Josep Borrell (Haut Représentant pour les Affaires étrangères)
Il est une figure rassurante de la politique espagnole et européenne. Josep Borrel fait partie de ces barons du Parti socialiste ouvrier espagnol, rappelle notre correspondante à Madrid, Diane Cambon. Il y est entré comme militant dans les années 1970 et a été ministre de l’ancien chef de l’exécutif Felipe Gonzalez à deux reprises.
À l’âge de 72 ans, il va hériter du poste de Haut Représentant pour les Affaires étrangères européennes. Cette nomination à Bruxelles est une consécration pour ce Catalan à la chevelure blanche qui a été en charge de la diplomatie étrangère sous le gouvernement de Pedro Sanchez après plusieurs années passées loin de la politique.
Josep Borrell est un fervent défenseur de l’unité espagnole, mais aussi un partisan convaincu de l’Europe. Il connaît bien les hautes instances de l’Union européenne. D’abord député européen, il a ensuite dirigé le Parlement européen entre 2004 et 2007. Sa nomination marque le retour de l’Espagne sur la scène européenne. C’est en tout cas de cette façon que le chef de l’exécutif Pedro Sanchez a salué le départ de son ministre.
Christine Lagarde (Banque centrale européenne)
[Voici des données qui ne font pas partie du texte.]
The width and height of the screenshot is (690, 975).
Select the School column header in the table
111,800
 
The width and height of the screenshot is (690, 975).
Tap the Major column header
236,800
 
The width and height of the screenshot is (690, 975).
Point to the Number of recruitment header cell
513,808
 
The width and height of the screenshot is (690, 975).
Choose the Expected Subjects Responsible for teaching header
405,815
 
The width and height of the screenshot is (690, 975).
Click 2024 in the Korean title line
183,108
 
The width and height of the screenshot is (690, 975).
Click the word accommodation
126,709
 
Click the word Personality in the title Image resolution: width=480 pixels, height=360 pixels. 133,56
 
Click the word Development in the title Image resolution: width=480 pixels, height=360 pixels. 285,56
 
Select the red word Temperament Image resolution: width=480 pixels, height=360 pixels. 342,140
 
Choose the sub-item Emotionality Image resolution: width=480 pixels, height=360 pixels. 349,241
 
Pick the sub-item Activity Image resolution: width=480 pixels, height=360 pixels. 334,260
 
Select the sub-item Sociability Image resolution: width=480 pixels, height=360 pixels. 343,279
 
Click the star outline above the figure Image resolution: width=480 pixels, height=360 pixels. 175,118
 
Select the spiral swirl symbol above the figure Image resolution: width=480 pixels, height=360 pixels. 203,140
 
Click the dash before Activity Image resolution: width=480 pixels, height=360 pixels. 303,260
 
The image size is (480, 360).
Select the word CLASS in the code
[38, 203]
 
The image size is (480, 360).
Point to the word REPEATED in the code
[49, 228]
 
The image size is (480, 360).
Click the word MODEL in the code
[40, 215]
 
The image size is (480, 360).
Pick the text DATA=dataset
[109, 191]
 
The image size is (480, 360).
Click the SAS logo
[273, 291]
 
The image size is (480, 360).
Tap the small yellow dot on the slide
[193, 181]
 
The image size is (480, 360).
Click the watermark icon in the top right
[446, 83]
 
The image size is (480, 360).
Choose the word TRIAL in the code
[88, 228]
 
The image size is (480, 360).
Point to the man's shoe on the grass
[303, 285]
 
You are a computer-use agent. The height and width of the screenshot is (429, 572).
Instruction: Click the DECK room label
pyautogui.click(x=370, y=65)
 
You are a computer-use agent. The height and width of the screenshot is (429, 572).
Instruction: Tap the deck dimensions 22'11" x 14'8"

Après huit années à la tête du FMI, Christine Lagarde s’est taillé une réputation de grande diplomate, habile à forger des consensus, excellente dans l’écoute des opinions diverses des technocrates de l’institution monétaire et efficace dans sa manière calme de communiquer. Sous sa direction, le FMI a pris position sur des sujets qui auraient été tabous, il y a seulement dix ans : les politiques de réductions des inégalités sociales, de promotion des femmes ou encore la lutte contre le réchauffement climatique.
Sélectionnée par les Européens pour diriger le FMI à un moment où l’on redoutait que la zone euro implose, Christine Lagarde n’a finalement pas eu à tordre les règles de l’institution multilatérale même pour sauver la Grèce, remarque notre correspondant à New York, Pierre-Yves Dugua. La BCE et les gouvernements des pays riches de la zone euro sont restés en première ligne. Âgée de 63 ans, on lui reproche encore de ne pas être économiste, de ne pas partager l’instinct des marchés, ce qui peut se révéler plus ennuyeux pour diriger la BCE que cela ne l’a été pour le FMI.